■ Material for this task:

════════════════

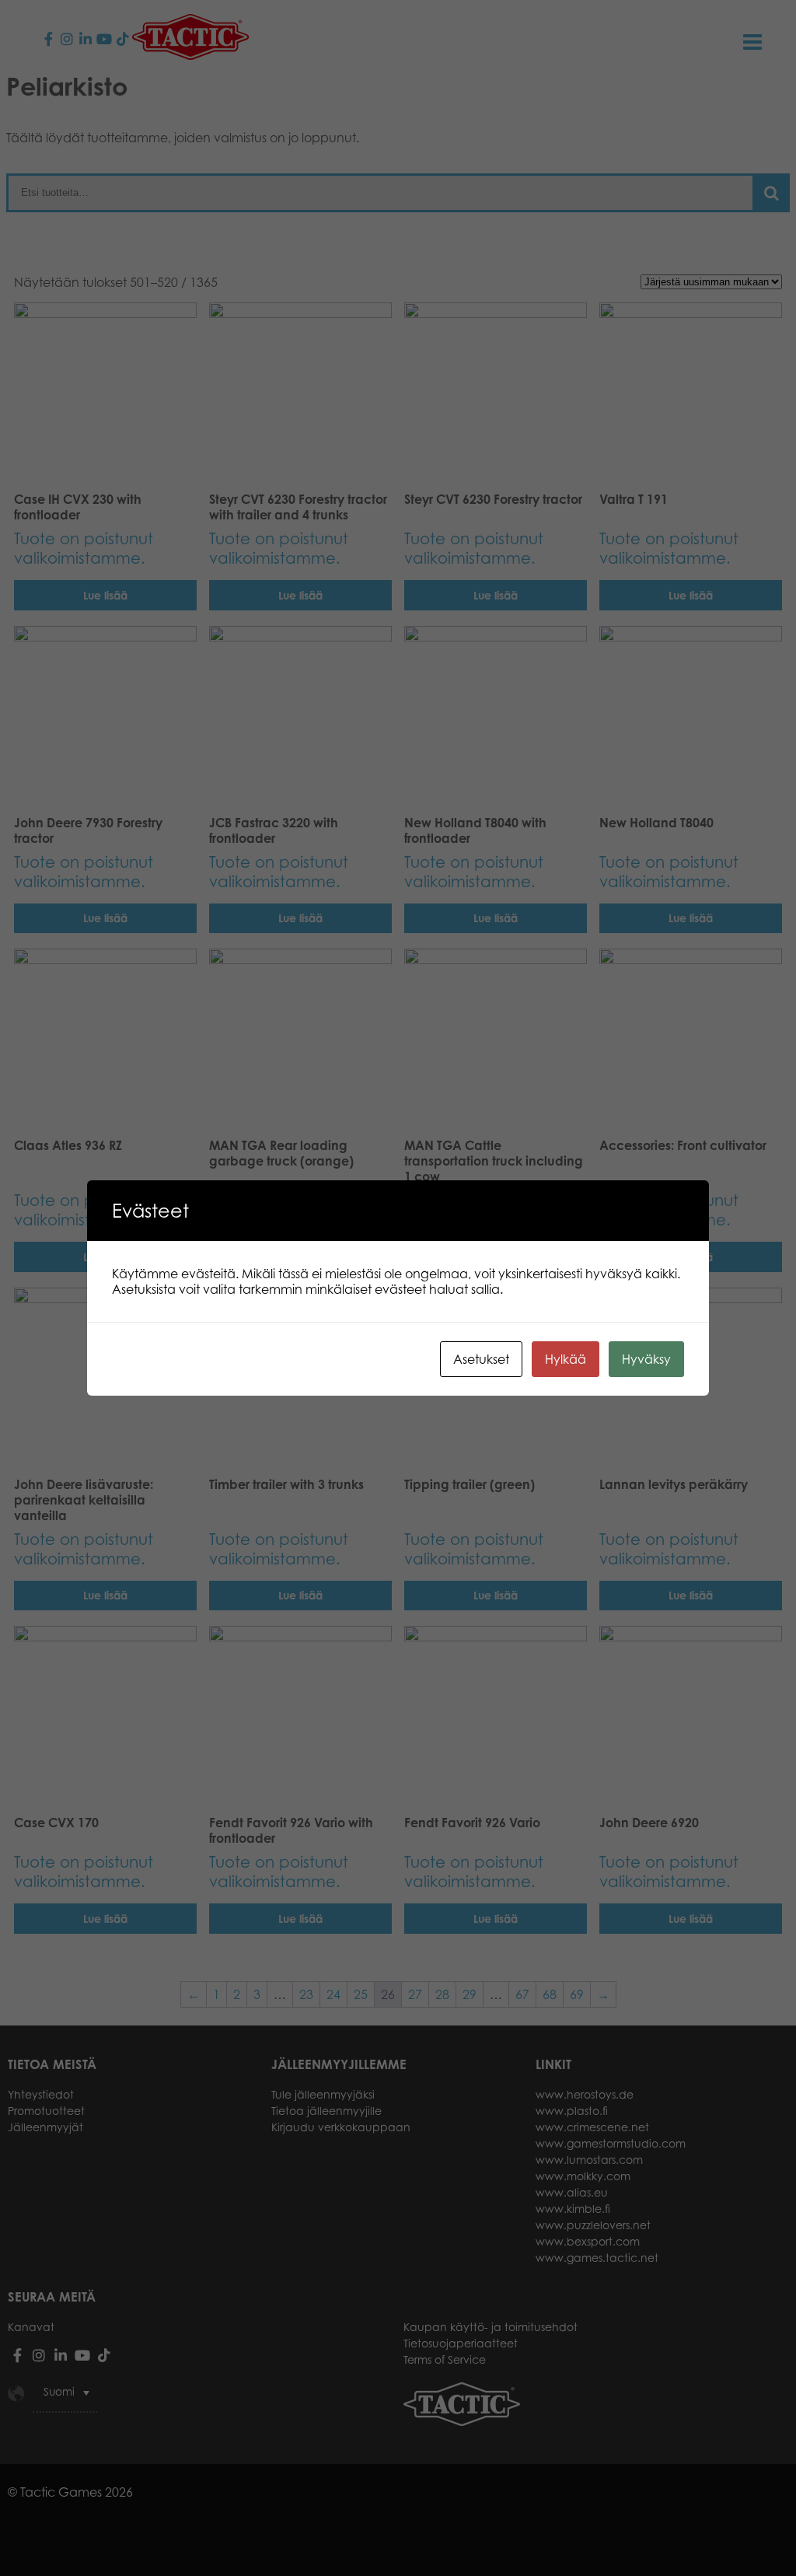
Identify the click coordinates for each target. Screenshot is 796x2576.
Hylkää (565, 1359)
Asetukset (481, 1359)
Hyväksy (646, 1359)
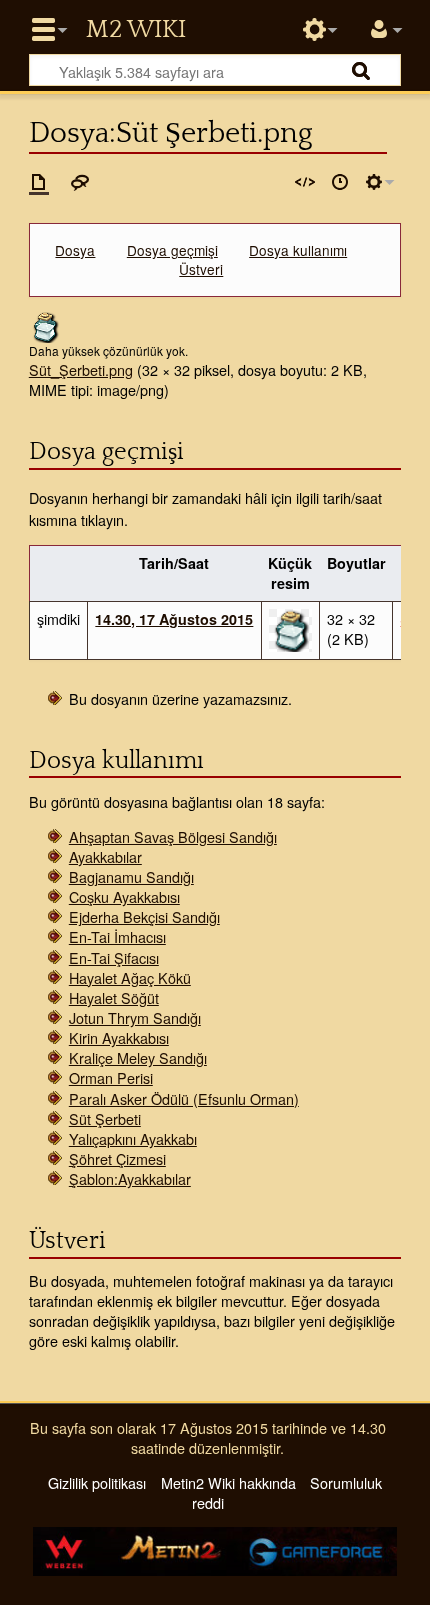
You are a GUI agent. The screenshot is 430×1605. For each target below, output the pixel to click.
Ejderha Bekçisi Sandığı (144, 916)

════════════════

■ Directions for this task: Omit every image. Quote each record exactly.

■ Problem solution:
Identify the click coordinates for each target. Screenshot is 796x2576.
Hylkää (565, 1359)
Asetukset (481, 1359)
Hyväksy (646, 1359)
You are a GUI agent. The screenshot is 430×1605. For each target below, output the pixel to click.
Ejderha Bekçisi Sandığı (144, 916)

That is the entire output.